È stato presentato il rilascio della distribuzione messicana ALDOS 1.4.18, che offre un ambiente utente in stile classico, progettato per un consumo minimo di risorse e in grado di funzionare su sistemi a basso consumo. La distribuzione è basata sulle tecnologie di Fedora Linux, ma viene fornita senza il gestore di sistema systemd, al cui posto per l'inizializzazione e l'avvio dei servizi viene utilizzato il sistema Upstart, per coordinare il lavoro con i dispositivi — Eudev, e per la gestione delle sessioni elogind. La dimensione dell'immagine di installazione è di 1,9 GB. Il ramo attuale della distribuzione ALDOS 1.4 sarà supportato fino alla fine di settembre 2029.

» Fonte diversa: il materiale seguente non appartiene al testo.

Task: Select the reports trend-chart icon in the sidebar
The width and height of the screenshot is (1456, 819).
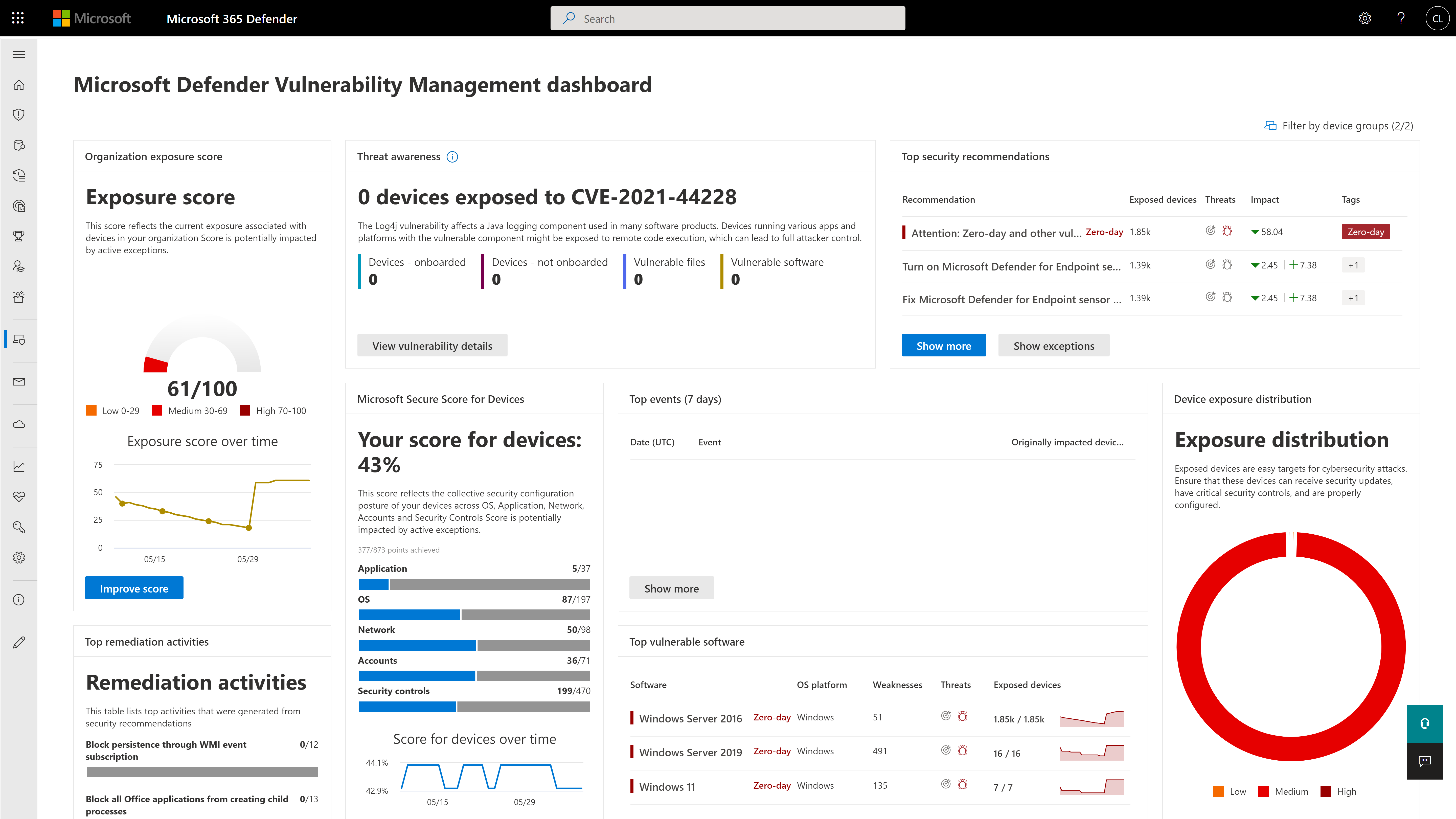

Tra le caratteristiche di ALDOS spicca anche l'uso della versione più datata tra i rami supportati del kernel Linux — 4.19, selezionata perché la meno pesante e meno esigente in termini di risorse. Per l'installazione su hardware più recente è disponibile il kernel Linux 5.4. SELinux è disabilitato per impostazione predefinita. L'ambiente grafico è basato su Xfce 4.18, ma se desiderato, è possibile installare MATE, KDE Plasma, LXQt e Lumina Desktop dai repository. Di default è disponibile un set completo di codec multimediali, e nel repository ci sono più di 35.000 pacchetti. Sono disponibili localizzazioni predefinite per le lingue spagnola, catalana e inglese (il supporto per altre lingue può essere installato dai repository).


Tra le versioni dei programmi coinvolti nel rilascio di ALDOS 1.4.18 troviamo: Glibc 2.27, LLVM 14.0.1, GCC 8.5, FFmpeg 6.0, Binutils 2.30, Python 3.9, Qt 5.15.13/6.2.7, GTK 3.24/4.10, Firefox 125, LibreOffice 7.3, Minder 1.16.4, Celluloid 0.26, MPV 0.38, Audacious 4.3.1, Remin 1.4.35.